Aslında ‘kimlik krizi’ dönemi, insanların kimlik geliştirme aşamalarını karakterize eden psikanalist ve psikolog Erik Erikson’un belirlediği gelişim evrelerinin beşinci aşamasını ifade eder. Erik Erikson’un sekiz gelişim aşamasına göre, normal gelişimin bir parçası olarak bir kimlik krizi meydana gelir. Bu sekiz aşamanın her biri, iki karşıt değer arasındaki bir çatışmayı içerir. Beşinci aşamada, ergenlik döneminde, kişi kimlik ve kimlik karmaşası arasında seçim yapmalıdır. Kriz sırasında kişi farklı roller ve kimliklerle denemeler yapar. Ailelerinin değerlerini ve kültürel normlarını sorgulayabilir ve ailelerinden ayrı olarak kendi değerler sistemini ve benzersiz kişiliklerini geliştirmeye başlayabilirler. Bu gelişim aşamasının sonunda ya krizi çözer ve sağlam bir kimliğe sahip olur ya da kimlik karmaşası yaşar. Erikson’un teorisinde, bir kimlik krizi, sağlıklı gelişimin normal, tahmin edilebilir bir parçasıdır.
Popüler kullanımında, insanlar bunu bir kişinin kimliğinin değiştiği veya kimliğini sorguladıkları herhangi bir zamana atıfta bulunmak için kullanıyorlar. Örneğin, mezun ya da emekli olmak, bir sevdiğini kaybetmek, evlenmek gibi kültürel veya mesleki değişiklikler profesyonel bir kimlik krizini tetikleyebilir. Kimlik karmaşası veya belirsizliği, depresyon ve anksiyete gibi zihinsel sağlık sorunlarına yol açabilir.
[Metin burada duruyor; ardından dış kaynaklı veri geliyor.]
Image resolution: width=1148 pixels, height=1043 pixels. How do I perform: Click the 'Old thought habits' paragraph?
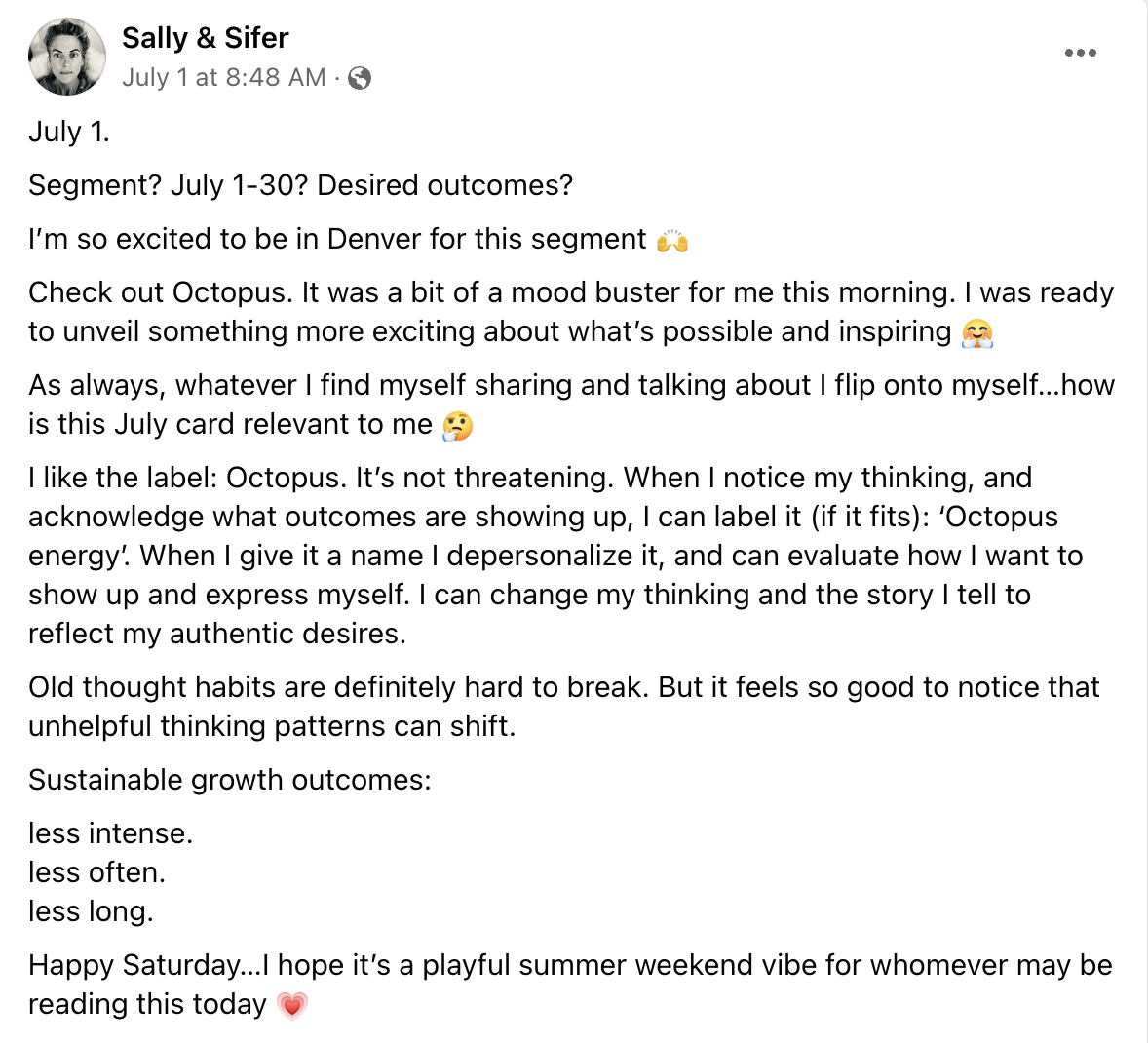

Erikson’un anlayışında olduğu gibi, bu popüler anlayış, bir kişi kimliğini anladığında ve kabul ettiğinde çözülür. Ancak, Eriksoncu anlayışın aksine bu, gelişimin olağan bir parçası değildir. Bir kişinin zihinsel sağlık desteğinin üstesinden gelmesi için tedaviye ihtiyacı olabilir.
Tedavi gerekir mi?
Erikson, esnek olmanın ve yalnızca güçlü bir kimlik için çabalamamanın önemli olduğuna inanıyordu çünkü bunu yapmak fanatizmi ve katılığı besleyebilir. Bunun yerine, bir kişi kimlikteki değişimlere açık olmalıdır. Erikson’un anlayışına göre böyle bir kimlik krizi tedavi gerektirmez. Ayrıca Erikson, belirli davranış ve duyguların gelişimsel sorunların ve kimlik karmaşasının işaretleri olabileceğine inanıyordu. Örneğin, gençler arasındaki depresyon, kaygı ve diğer yaygın sorunlar, çözülmemiş bir kimlik krizinden kaynaklanabilir. Bir kimlik krizi, Erikson’un anlayışına göre herkesin yüzleşmesi gereken tipik bir gelişim aşamasıdır. Erikson’un anlayışının dışında, kimlik krizleri yaygın olmaya devam ediyor ve bazı insanlar yaşamları boyunca birkaç tane deneyimliyor.
Bir kimlik krizi mutlaka olumsuz değildir. Bir insanı kendi değerlerini ve dünyadaki yerini sorgulamaya, yeni değerleri benimsemeye ve başkalarıyla ilişkilerini anlamaya teşvik edebilir. Bununla birlikte, süreç stresli hissedebilir ve kendini sıkışmış hisseden kişilerde kimlik karmaşası gelişebilir. Bu olursa, terapi ile değerlerini netleştirebilir, geçmişini tartışabilir, yeni bir kimlik geliştirebilir ve bazen bir kimlik krizine eşlik eden kaygı ve stres için destek alabilir.